Requests:
1. From the passage about Kate, pull out the words starting at "Kate is a force." and ending at "wealth of creativity.", copied exactly.
2. Write the next part of the essay about Kate and the Texas State Fair, picking up after its last sentence.
## Begin Excerpt to read
Kate is a force. I both admire and fear her intensity, and honestly believe she can do anything. We lived together a long time ago, but the wind blew us in different directions (or rather, the wind didn’t blow me at all- I stayed put, while she lived in a glorified chicken coop in Guatemala and delivered babies or on a Native American reservation in New Mexico where the only wifi in town was at a fried chicken joint).The truest thing I can say about her is that she tends toward the least obvious, most resistant path from A to B; nothing with her has ever been easy. But in that space she thrives, and it fuels a staggering wealth of creativity.

On day two of Texas, we decided to make the hour-long drive to Dallas and the Texas State Fair, which, in addition to food offerings designed to prompt cardiac arrest, promised a life-sized diorama made from thousands of pounds of real butter. Of course, we couldn’t just go to the fair, because this was Kate. First we had to research and print coupons, put the ten cans of corn she had in her house in a bag, and drive to the store for more cans of corn. Kate had read that tickets only cost five bucks if you brought enough canned corn.
## End Excerpt to read
## Begin Record extracts
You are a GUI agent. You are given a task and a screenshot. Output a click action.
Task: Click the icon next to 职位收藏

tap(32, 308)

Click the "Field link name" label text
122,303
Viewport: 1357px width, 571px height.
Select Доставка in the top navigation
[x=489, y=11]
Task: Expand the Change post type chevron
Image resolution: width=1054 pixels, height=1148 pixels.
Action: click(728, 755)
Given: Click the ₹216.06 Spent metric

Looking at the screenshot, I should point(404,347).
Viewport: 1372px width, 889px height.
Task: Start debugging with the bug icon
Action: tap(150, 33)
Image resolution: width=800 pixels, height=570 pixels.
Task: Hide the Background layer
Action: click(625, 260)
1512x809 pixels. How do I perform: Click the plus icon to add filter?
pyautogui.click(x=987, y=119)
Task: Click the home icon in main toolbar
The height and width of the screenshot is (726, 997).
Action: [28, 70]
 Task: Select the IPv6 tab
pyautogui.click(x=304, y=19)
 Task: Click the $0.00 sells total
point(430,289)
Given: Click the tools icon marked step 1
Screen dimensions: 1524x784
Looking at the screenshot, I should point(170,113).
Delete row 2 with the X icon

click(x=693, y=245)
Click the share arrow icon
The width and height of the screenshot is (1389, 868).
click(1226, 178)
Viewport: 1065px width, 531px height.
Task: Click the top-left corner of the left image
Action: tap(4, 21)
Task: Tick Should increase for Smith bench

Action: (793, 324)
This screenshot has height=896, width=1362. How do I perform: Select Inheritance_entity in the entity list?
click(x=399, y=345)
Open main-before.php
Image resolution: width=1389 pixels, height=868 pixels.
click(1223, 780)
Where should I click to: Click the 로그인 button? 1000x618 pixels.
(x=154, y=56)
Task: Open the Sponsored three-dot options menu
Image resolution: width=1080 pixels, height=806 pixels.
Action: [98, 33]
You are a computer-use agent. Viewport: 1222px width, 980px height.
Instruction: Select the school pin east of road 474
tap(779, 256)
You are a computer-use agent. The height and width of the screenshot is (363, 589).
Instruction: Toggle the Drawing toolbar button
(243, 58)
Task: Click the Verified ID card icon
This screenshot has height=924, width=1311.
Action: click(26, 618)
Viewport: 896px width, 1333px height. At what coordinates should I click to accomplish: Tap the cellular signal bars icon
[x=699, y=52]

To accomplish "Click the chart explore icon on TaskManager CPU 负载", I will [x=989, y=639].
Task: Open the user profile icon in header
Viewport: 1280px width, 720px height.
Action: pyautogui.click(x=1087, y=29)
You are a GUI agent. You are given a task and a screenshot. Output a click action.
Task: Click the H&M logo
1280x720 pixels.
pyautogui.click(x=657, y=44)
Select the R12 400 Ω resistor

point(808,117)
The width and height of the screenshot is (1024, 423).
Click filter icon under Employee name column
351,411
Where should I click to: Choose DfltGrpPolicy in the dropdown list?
## End Record extracts
Responses in order:
1.
Kate is a force. I both admire and fear her intensity, and honestly believe she can do anything. We lived together a long time ago, but the wind blew us in different directions (or rather, the wind didn’t blow me at all- I stayed put, while she lived in a glorified chicken coop in Guatemala and delivered babies or on a Native American reservation in New Mexico where the only wifi in town was at a fried chicken joint).The truest thing I can say about her is that she tends toward the least obvious, most resistant path from A to B; nothing with her has ever been easy. But in that space she thrives, and it fuels a staggering wealth of creativity.

2.
State fair parking consisted of a series of private lots, which got cheaper as you got farther from the fairs entrance. We chose the farthest possible lot, underneath the George H. W. Bush highway. Kate pulled in, directed by a parking attendant, and hopped out to let her husband back the car into the designated spot.

“So you’re the parking expert?” I quipped at Mike, as he reversed the car gently into both his wife and the parking attendant, squishing their legs against the front of another car. Kate let out a scream. (Isn’t there an old dad joke about running your wife over?)

Everyone was fine, but the litigious parking attendant made a big show of doubling over and limping around like she’d been bitten during a zombie apocalypse. Kate yelled at Mike, I sat in the car with the kids, ambulances came, then a firetruck, then a couple of squad cars. Mike stared at the dirt, Kate crossed her arms, the parker dragged a leg around, the cops assessed, and eventually we were free to go. We got ourselves together, got our corn together, and waded through the Texas heat toward the fair.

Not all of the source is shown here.